Bei der Auswertung der weiteren Unterschiede zwischen den beiden Stämmen zeigten sich zunächst einige Proteine, die nicht unmittelbar mit einer möglichen Funktion von YbiB in Verbindung gebracht werden konnten (spots 2-4, 7, 11, 15). Aminoacyl-tRNA-Synthetasen und Enzyme aus dem Energiestoffwechsel liefern keine offensichtlichen Hinweise auf die Aufgabe von YbiB in den Zellen.
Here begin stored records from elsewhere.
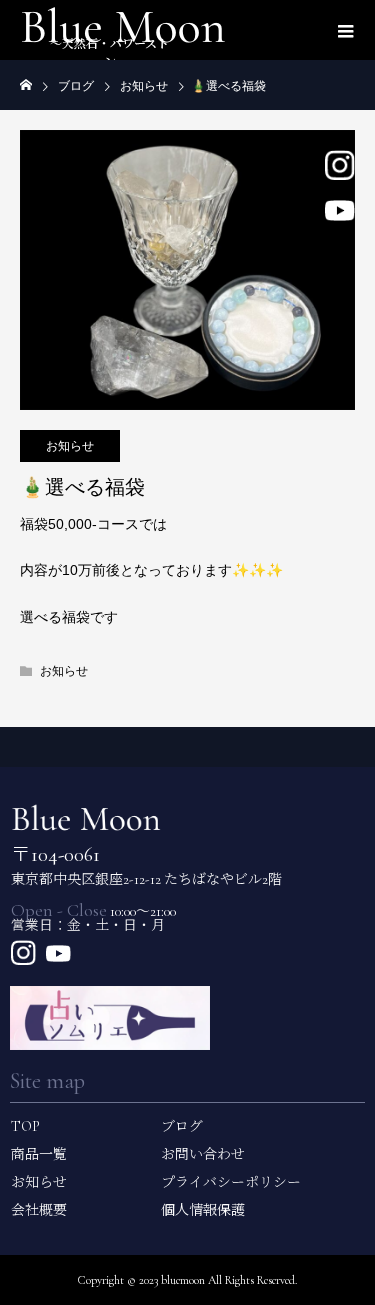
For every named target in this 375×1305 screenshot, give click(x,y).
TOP (25, 1126)
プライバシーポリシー (231, 1182)
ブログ (182, 1126)
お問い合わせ (203, 1154)
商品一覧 (39, 1154)
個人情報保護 (203, 1210)
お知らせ (70, 446)
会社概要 (39, 1210)
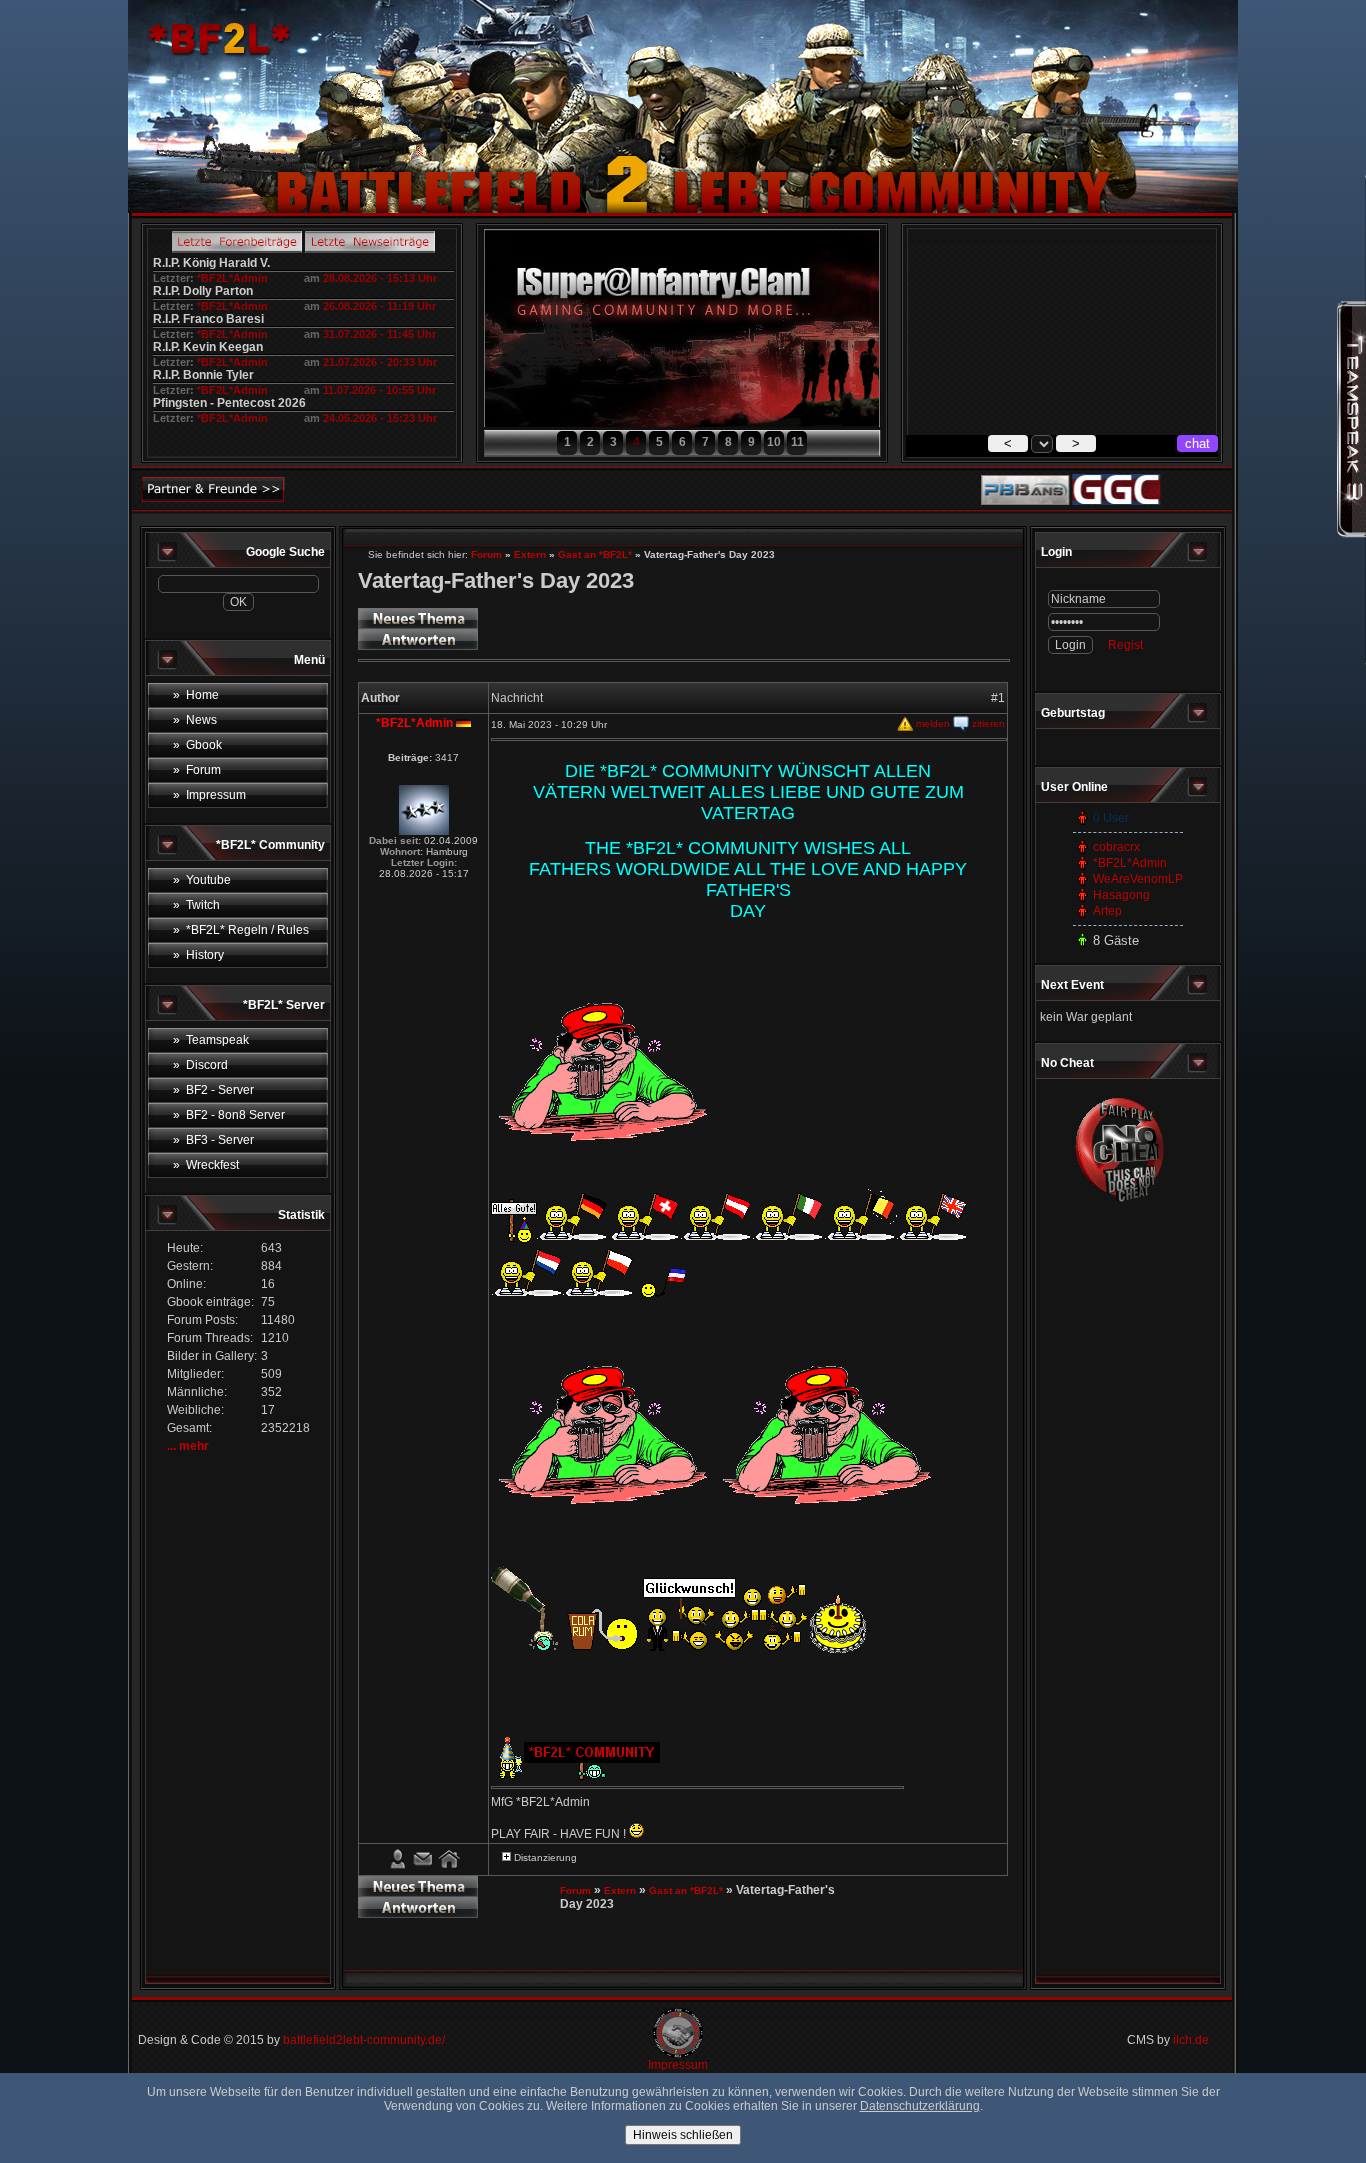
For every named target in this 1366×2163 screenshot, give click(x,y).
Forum (486, 554)
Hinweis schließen (683, 2135)
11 (797, 442)
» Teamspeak (211, 1040)
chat (1197, 443)
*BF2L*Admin (232, 278)
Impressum (678, 2065)
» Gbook (197, 745)
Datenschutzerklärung (920, 2106)
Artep (1107, 911)
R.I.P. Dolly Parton (203, 291)
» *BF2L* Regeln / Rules (241, 930)
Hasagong (1121, 895)
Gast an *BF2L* (595, 554)
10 (774, 442)
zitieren (987, 723)
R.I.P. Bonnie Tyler (203, 375)
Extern (530, 554)
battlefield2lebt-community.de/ (364, 2040)
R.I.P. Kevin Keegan (208, 347)
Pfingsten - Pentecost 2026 (229, 403)
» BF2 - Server (213, 1090)
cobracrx (1116, 847)
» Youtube (202, 880)
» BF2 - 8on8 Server (229, 1115)
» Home (196, 695)
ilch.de (1191, 2040)
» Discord (200, 1065)
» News (195, 720)
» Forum (197, 770)
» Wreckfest (206, 1165)
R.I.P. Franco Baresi (208, 319)
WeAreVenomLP (1138, 879)
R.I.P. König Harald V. (211, 263)
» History (198, 955)
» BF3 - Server (213, 1140)
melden (931, 723)
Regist (1125, 645)
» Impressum (209, 795)
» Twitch (196, 905)
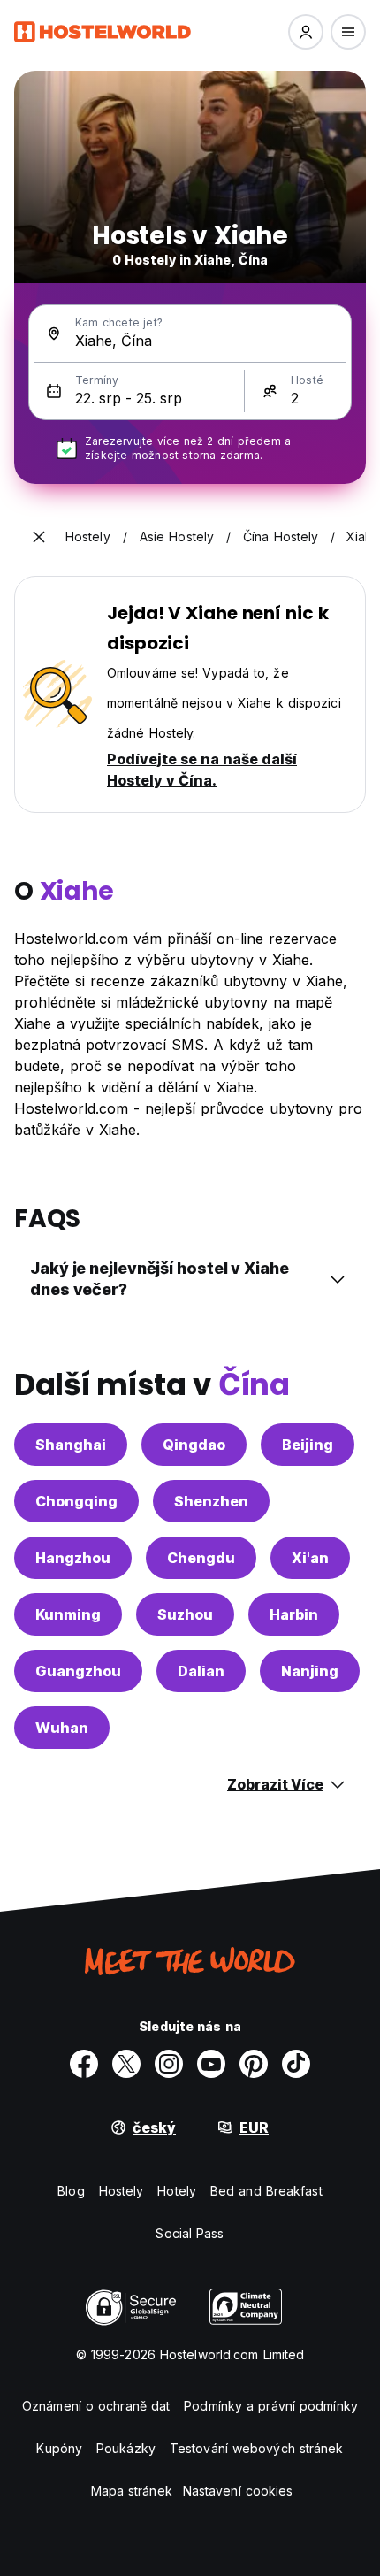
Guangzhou (78, 1671)
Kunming (68, 1614)
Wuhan (61, 1727)
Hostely (121, 2190)
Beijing (307, 1444)
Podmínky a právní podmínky (271, 2405)
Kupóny (59, 2448)
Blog (70, 2190)
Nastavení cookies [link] (238, 2490)
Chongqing (76, 1501)
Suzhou (185, 1614)
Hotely (176, 2190)
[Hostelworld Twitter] (126, 2064)
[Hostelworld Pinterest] (253, 2064)
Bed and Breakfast (266, 2190)
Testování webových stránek (257, 2448)
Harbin (294, 1614)
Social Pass (190, 2233)
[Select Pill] (305, 32)
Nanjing (309, 1671)
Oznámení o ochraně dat (96, 2405)
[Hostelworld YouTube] (211, 2064)
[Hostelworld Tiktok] (296, 2064)
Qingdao (194, 1444)
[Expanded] (39, 537)
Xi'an (310, 1558)
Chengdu (201, 1558)
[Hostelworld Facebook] (84, 2064)
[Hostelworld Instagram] (169, 2064)
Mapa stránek (131, 2490)
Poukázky (126, 2448)
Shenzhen (211, 1501)
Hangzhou (72, 1558)
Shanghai (70, 1444)
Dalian (201, 1671)
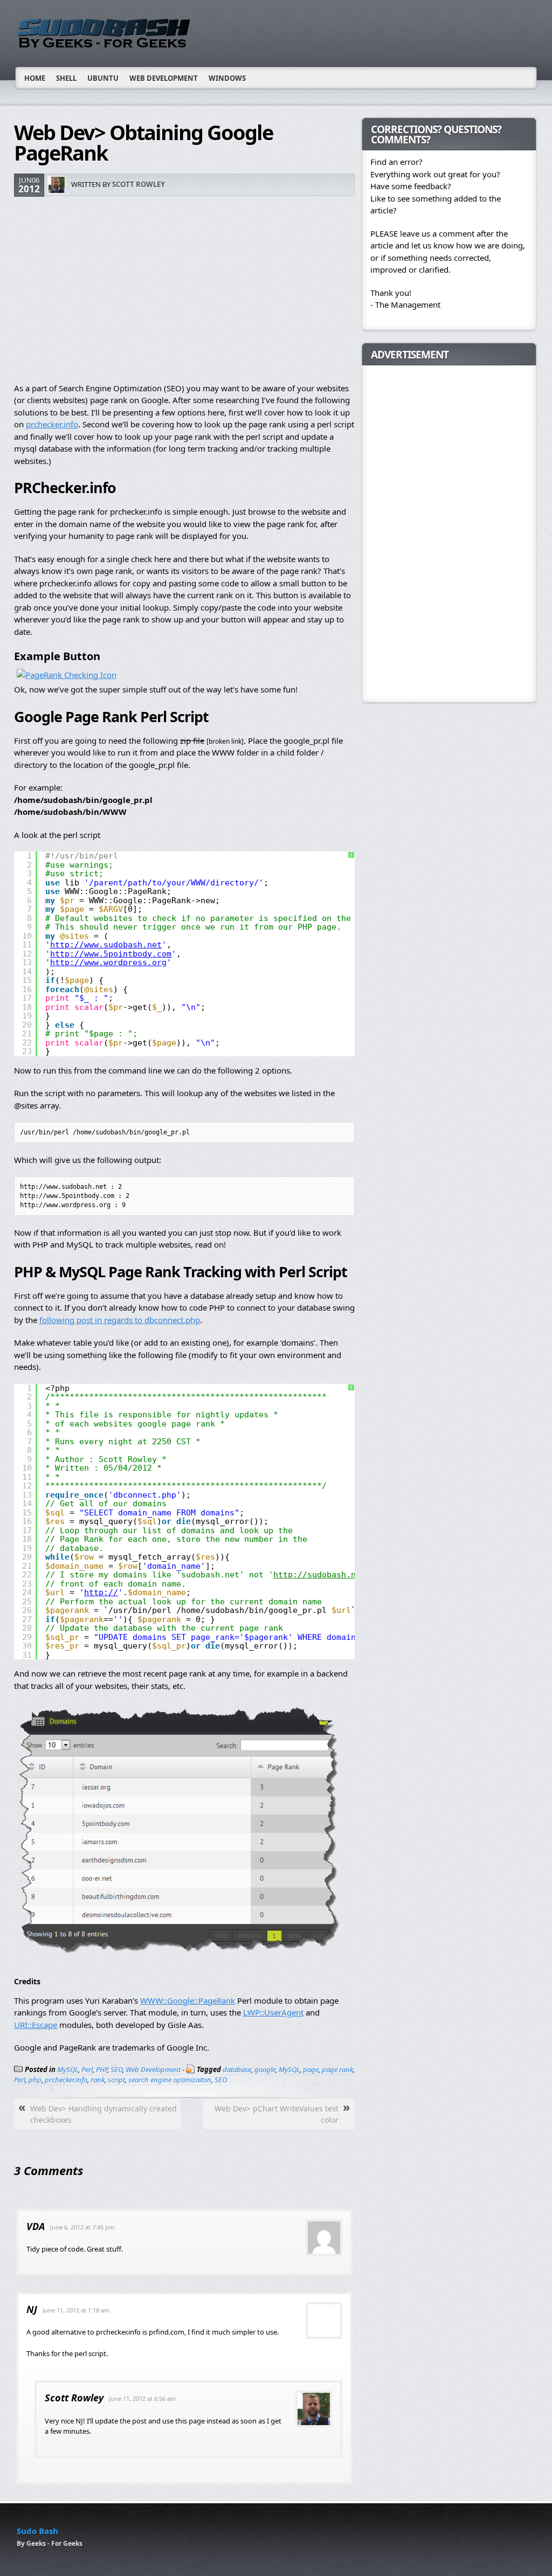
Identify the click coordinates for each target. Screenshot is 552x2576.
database (237, 2069)
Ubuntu (103, 78)
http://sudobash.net (319, 1575)
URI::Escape (35, 2024)
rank (98, 2080)
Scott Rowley (138, 184)
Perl (87, 2069)
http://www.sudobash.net (106, 945)
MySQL (67, 2069)
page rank (337, 2069)
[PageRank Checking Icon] (66, 674)
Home (34, 78)
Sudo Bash (37, 2530)
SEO (116, 2069)
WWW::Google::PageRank (187, 2000)
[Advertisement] (184, 290)
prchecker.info (52, 424)
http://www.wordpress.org (108, 962)
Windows (227, 78)
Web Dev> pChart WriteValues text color (277, 2114)
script (116, 2080)
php (35, 2080)
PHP (101, 2069)
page (311, 2069)
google (264, 2069)
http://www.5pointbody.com (110, 954)
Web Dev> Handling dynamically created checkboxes (103, 2114)
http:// (101, 1592)
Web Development (163, 78)
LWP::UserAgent (273, 2012)
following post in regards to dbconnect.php (119, 1319)
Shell (66, 78)
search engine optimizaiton (169, 2080)
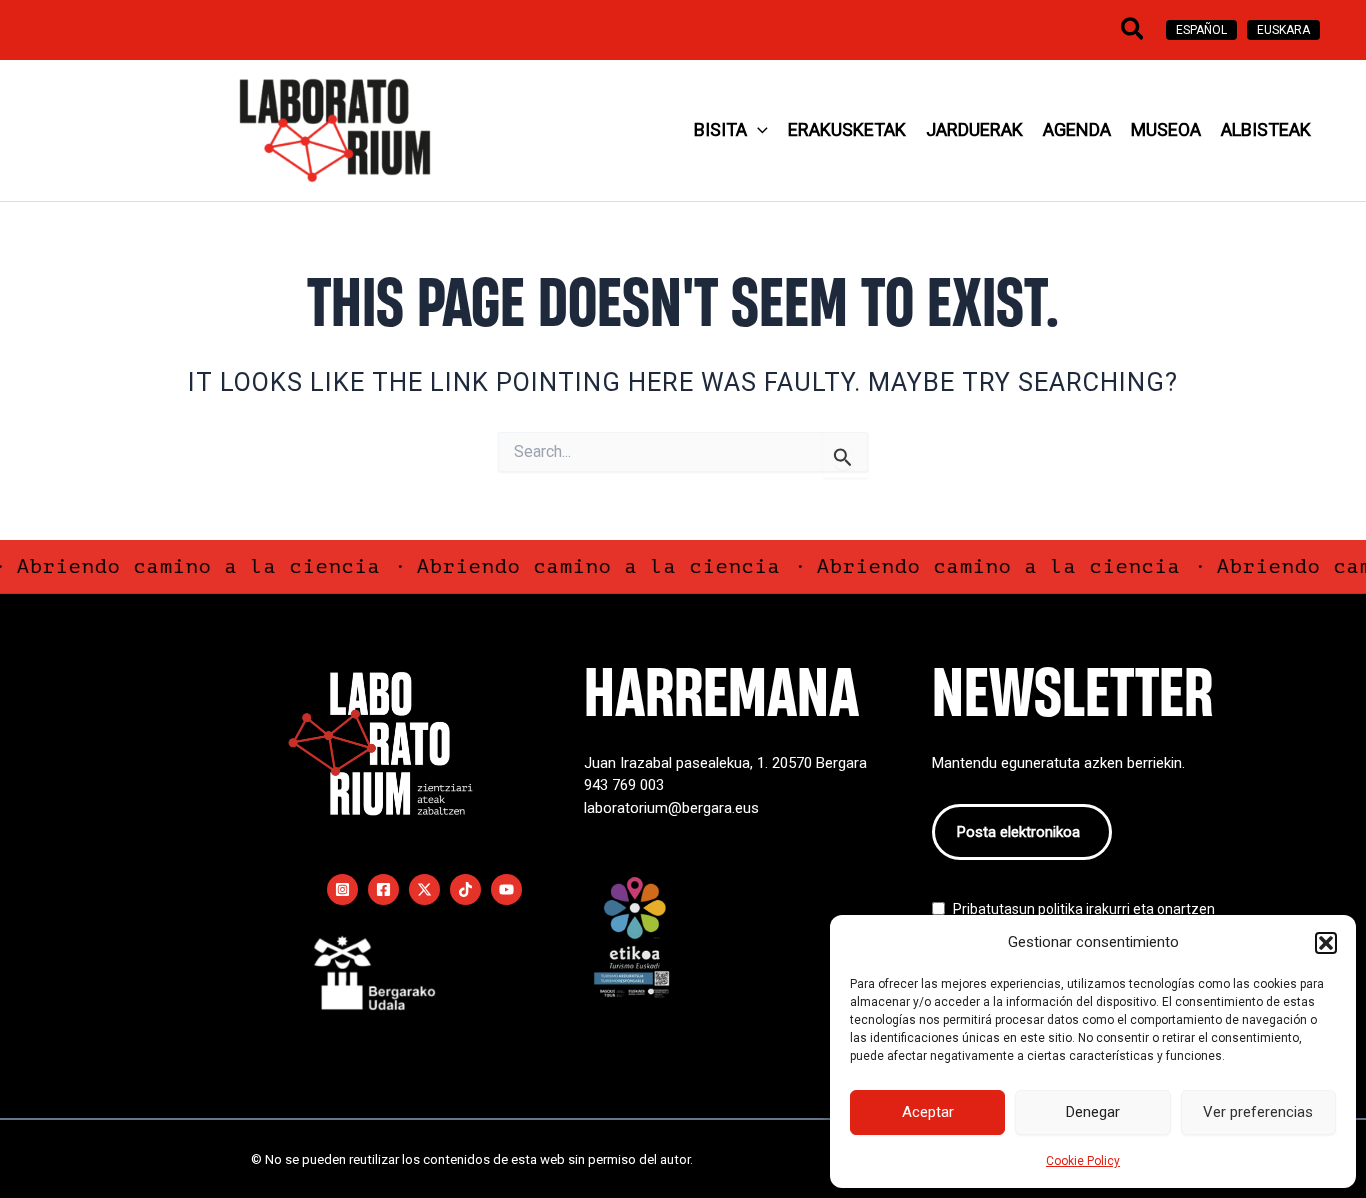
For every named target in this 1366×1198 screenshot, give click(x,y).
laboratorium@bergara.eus (671, 808)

Ihre differentielle Expression ist vermutlich auf sekundäre Vorgänge in den Zellen zurückzuführen, die nicht geklärt werden konnten.

Die Mehrheit der veränderten Proteine hat jedoch eine Funktion im Nukleinsäuremetabolismus oder der Stressantwort in E. coli. Diese Ergebnisse untermauern so die bereits aufgrund der genomischen Organisation und Regulation von ybiB aufgestellte Hypothese, dass das Protein eine Funktion in der Reaktion auf DNA-schädigende Bedingungen hat. Besonders auffällig ist dabei, dass durch die Abwesenheit von YbiB sogar das Expressionslevel des Induktors der SOS-Antwort RecA angehoben wird. Die einzelnen Funktionen der identifizierten Proteine und die Veränderung ihrer Expression ließen jedoch keine Verfeinerung der Hypothese über die mögliche zelluläre Funktion von YbiB zu. Deshalb wurden in der Folge biochemische und biophysikalische Analysen mit YbiB durchgeführt.